GIVEN EXERCISE — Rewrite every one of the entries below as a numbered list, one line per item, with blank lines dropped. Leave the pictures out of your answer.

SUPPLIED MATERIAL —
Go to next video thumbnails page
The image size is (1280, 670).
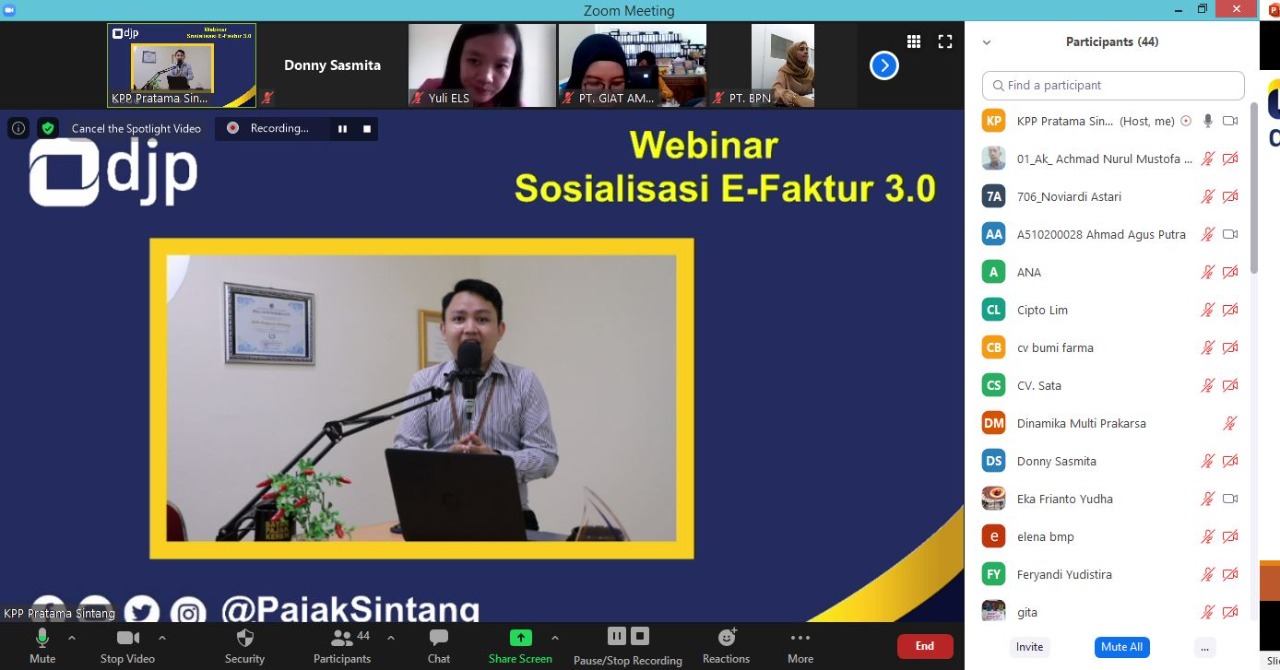pos(884,66)
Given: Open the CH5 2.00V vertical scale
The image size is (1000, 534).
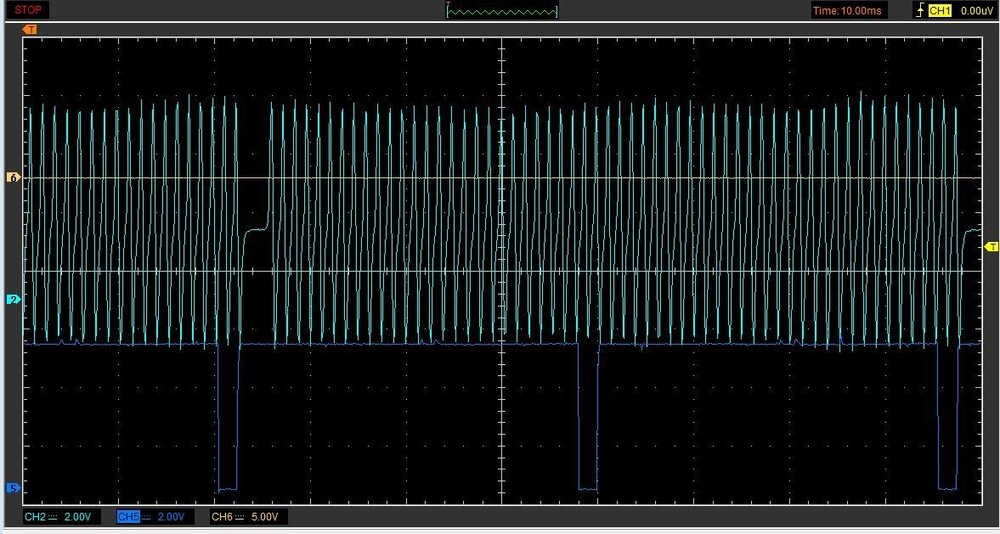Looking at the screenshot, I should coord(172,517).
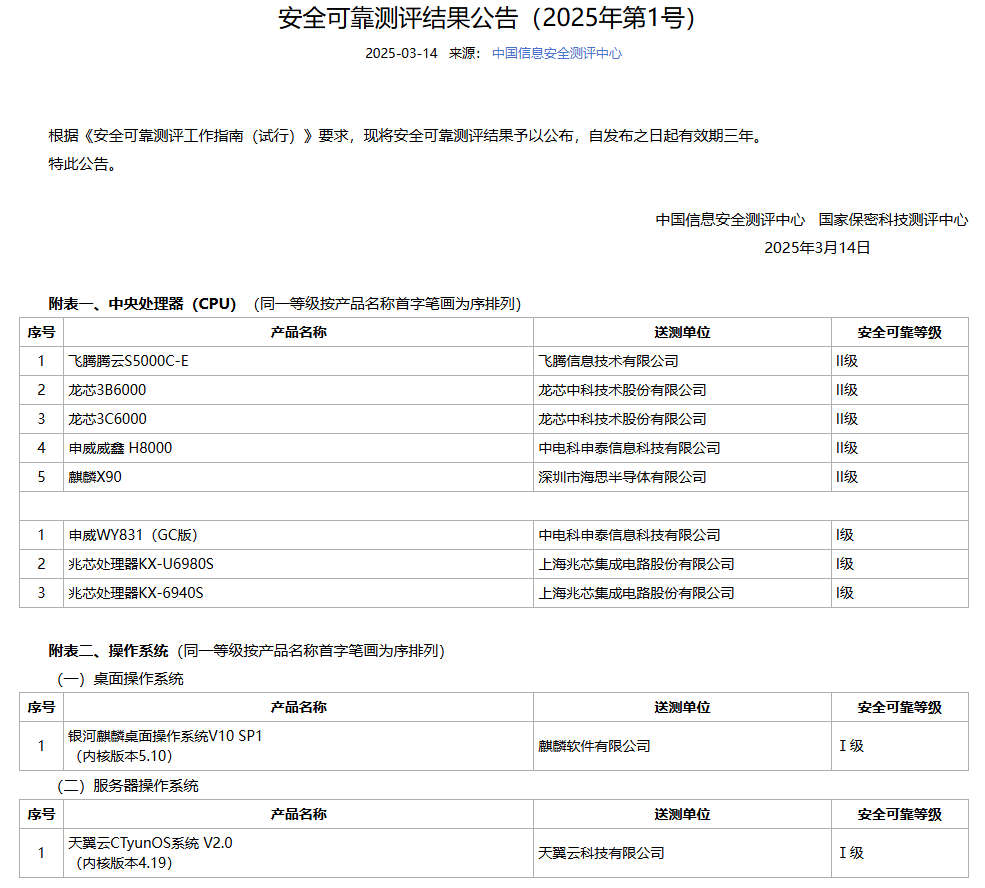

TASK ANSWER —
1. Go to next video thumbnails page
2. The image size is (1280, 670).
3. pos(884,66)
4. Given: Open the CH5 2.00V vertical scale
5. The image size is (1000, 534).
6. Looking at the screenshot, I should coord(172,517).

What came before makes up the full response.